Put the lines of the records below, starting with the line that contains "Given: Expand the" and going on through the line that contains "The image size is (1920, 1040).", into a numbered list that leaves out blank lines and includes nothing else.

Task material:
☆ ☆ ☆ ☆ ☆ ☆ ☆

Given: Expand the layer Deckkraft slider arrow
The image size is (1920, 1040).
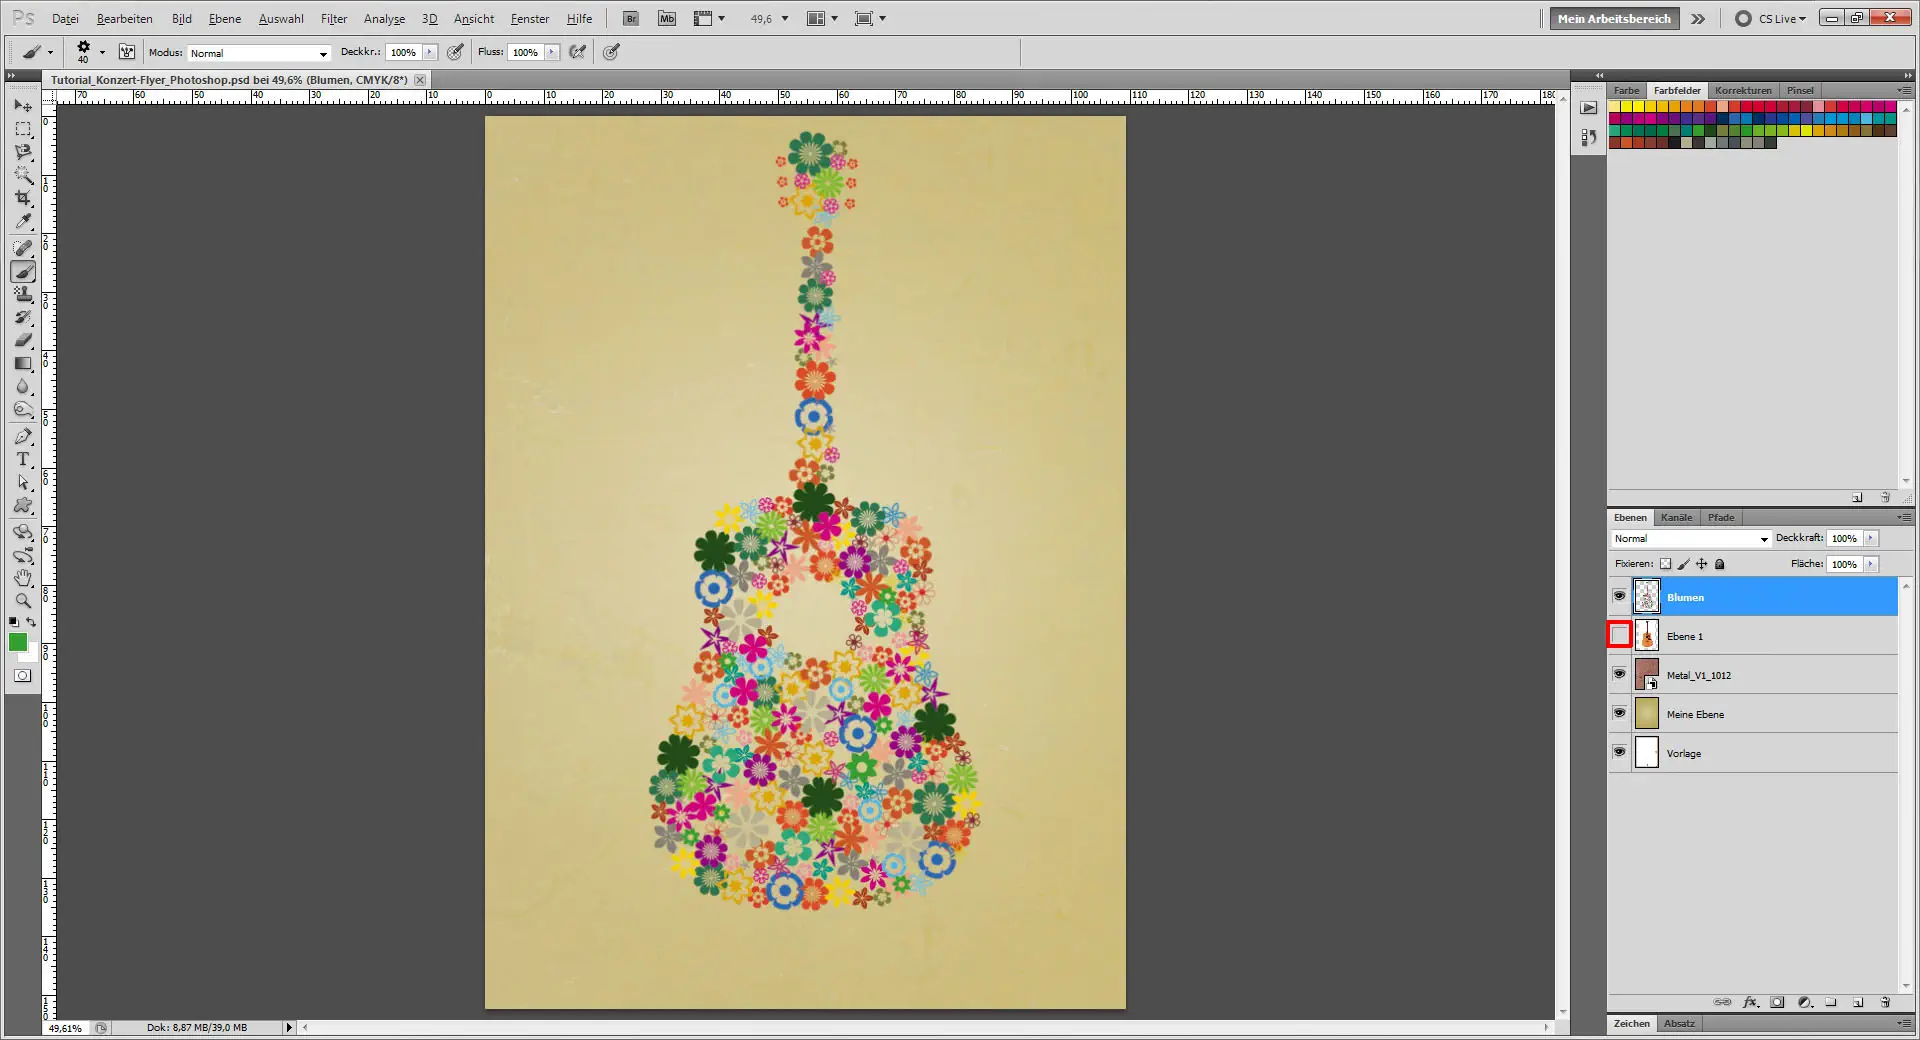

☆ ☆ ☆ ☆ ☆ ☆ ☆

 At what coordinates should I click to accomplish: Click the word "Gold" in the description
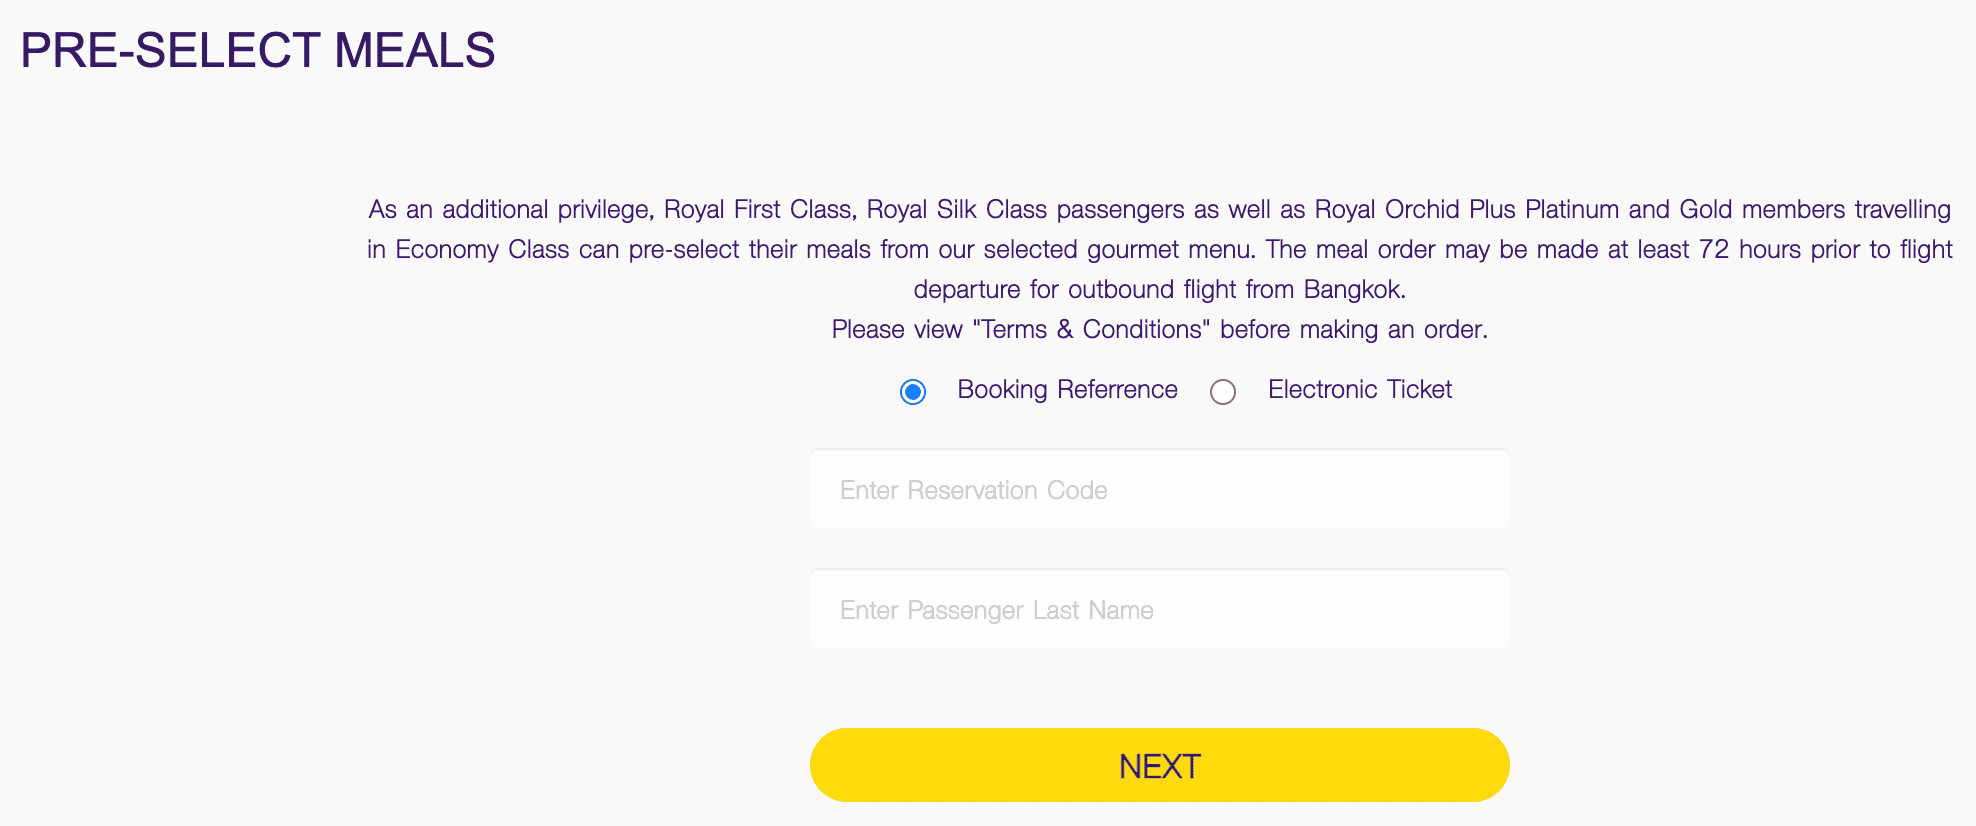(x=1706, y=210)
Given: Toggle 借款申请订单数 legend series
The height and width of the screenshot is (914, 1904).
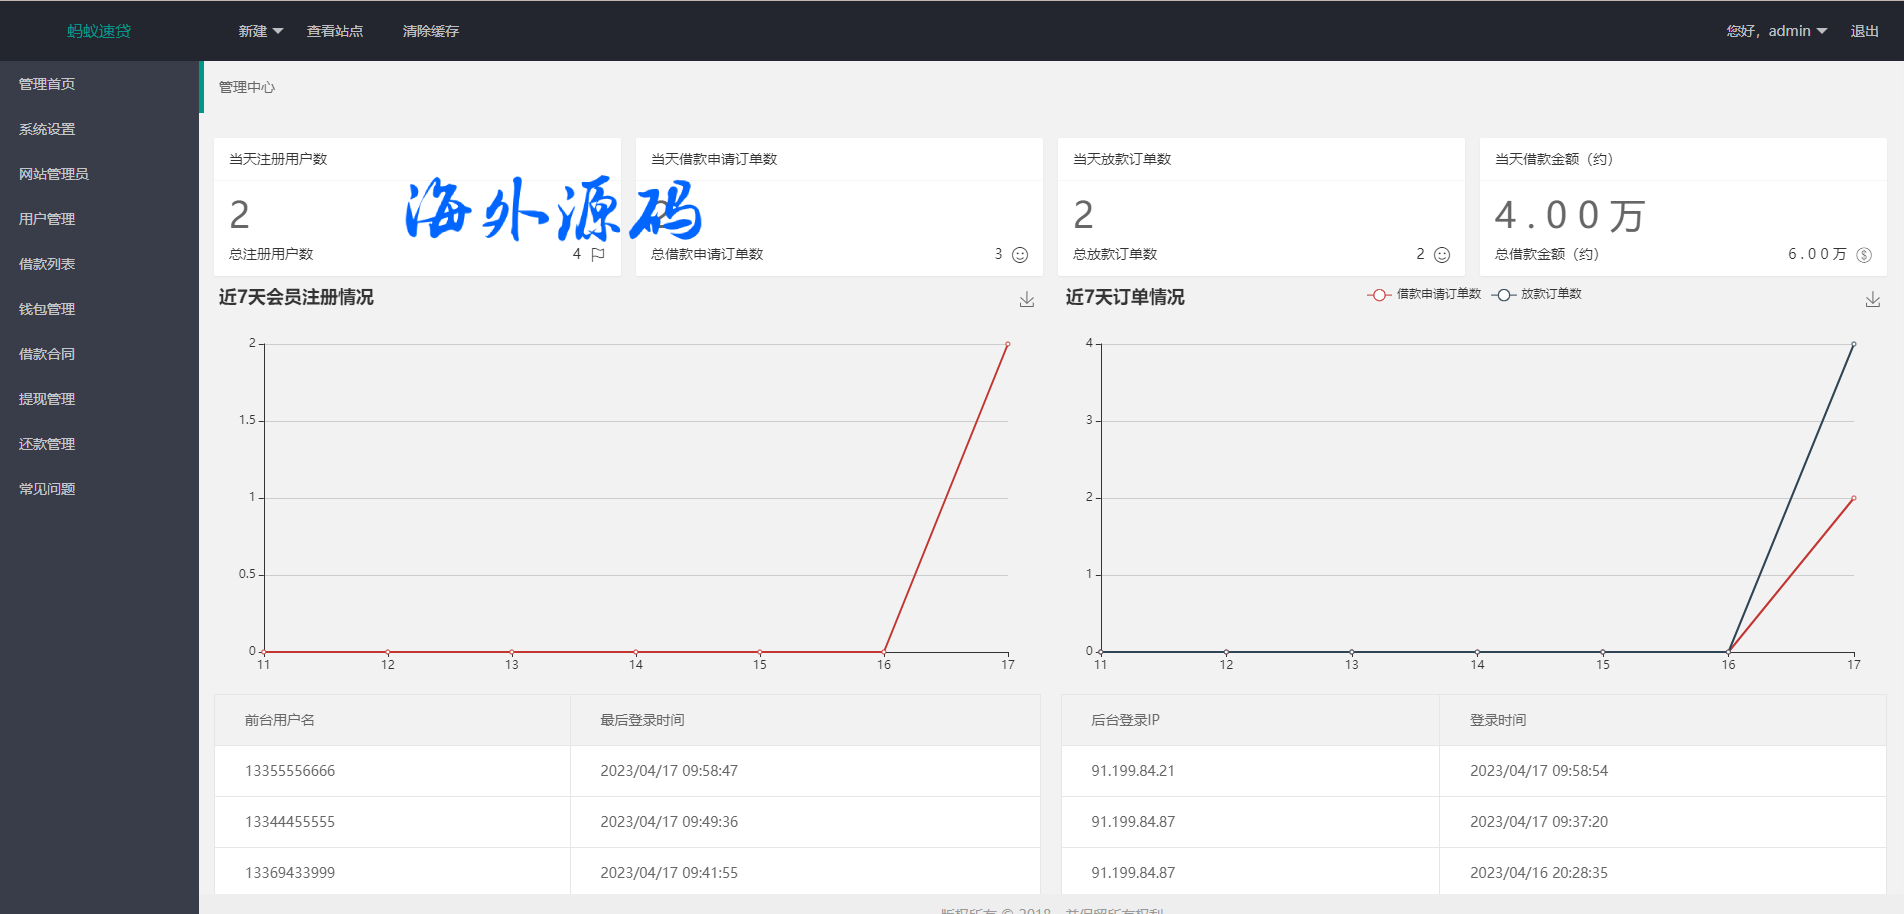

☆ ☆ ☆ ☆ ☆ ☆ ☆

Written answer:
1. Given: Expand the layer Deckkraft slider arrow
2. The image size is (1920, 1040).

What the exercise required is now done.